I’m not sure why she would assume that because the vast majority of people want to be able to step on a scale, that makes them think eating disorders are a choice. How does she make that leap? It’s impressive, though. I wonder if she can leap as far in lateral or bench hops? We’ll probably never know as she is likely too busy wringing her hands.

As someone who lives and breathes the fitness business, I’d like to make Samar aware (though I’ll stop short of composing an “open letter” because that’s dumb) that the vast majority of human beings have infinite compassion for people struggling with all sorts of issues. There are days I feel I’m more of a psychologist than a trainer. For many people the emotional and mental sides of them get squarely in the way of them bettering themselves physically. My job, however, is not to let them give in to that. It’s to push them. To make them uncomfortable. That’s when real growth happens. Regardless, I’d still support anyone’s right to not step on a scale. I’d just not allow them to take away that right from someone who wants to.

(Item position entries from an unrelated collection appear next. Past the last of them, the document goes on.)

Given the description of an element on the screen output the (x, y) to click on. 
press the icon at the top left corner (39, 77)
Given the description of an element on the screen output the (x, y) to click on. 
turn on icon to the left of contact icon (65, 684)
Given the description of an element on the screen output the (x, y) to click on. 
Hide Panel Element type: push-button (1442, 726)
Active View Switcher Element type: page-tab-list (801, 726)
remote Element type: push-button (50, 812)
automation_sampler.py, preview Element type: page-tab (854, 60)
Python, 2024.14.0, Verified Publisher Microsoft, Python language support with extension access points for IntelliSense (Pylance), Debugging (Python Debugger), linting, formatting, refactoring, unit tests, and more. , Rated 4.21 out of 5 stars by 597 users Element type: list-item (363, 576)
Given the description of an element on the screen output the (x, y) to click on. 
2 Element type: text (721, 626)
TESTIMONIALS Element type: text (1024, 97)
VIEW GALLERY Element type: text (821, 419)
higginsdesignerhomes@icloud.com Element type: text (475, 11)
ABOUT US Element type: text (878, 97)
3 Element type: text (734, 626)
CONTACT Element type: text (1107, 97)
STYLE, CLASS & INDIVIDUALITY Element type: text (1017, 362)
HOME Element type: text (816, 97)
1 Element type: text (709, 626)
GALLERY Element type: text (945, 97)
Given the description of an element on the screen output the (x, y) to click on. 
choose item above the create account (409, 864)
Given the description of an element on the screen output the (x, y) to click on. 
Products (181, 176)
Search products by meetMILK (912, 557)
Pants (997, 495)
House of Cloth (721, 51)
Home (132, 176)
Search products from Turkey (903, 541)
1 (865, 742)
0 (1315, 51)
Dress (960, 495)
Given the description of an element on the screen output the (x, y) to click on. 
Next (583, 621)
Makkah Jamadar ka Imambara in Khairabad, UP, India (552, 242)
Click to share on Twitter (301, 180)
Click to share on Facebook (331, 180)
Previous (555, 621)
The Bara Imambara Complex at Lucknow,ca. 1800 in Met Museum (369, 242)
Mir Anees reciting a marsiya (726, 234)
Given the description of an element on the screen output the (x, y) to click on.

I discussed this event with a good friend who now lives, against her will, in Arizona. She gave me an hilarious perspective on this, so I asked her if I could credit her. Michelle was agreeable, even if it meant that she would have to publicly admit to being a Carleton grad. Apparently she can handle that. Besides, she went on to greater things. After completing Soviet and East European Studies at Carleton, she attended Wilfred Laurier University where she obtained her MA in Military History and she is currently researching the role of Civil Affairs in 21st Army group in the campaign for Northwest Europe 1944-1945 at the University of Ulster, Belfast for her History PhD. She said: “Oh my…. my alma mater. I didn’t realize stepping on a scale was no longer a choice. So strange too really since it takes a whopping C- to get into the place. Most people go for beer, beaver tails, and poutine, hence one doesn’t step on the scale at Carleton.”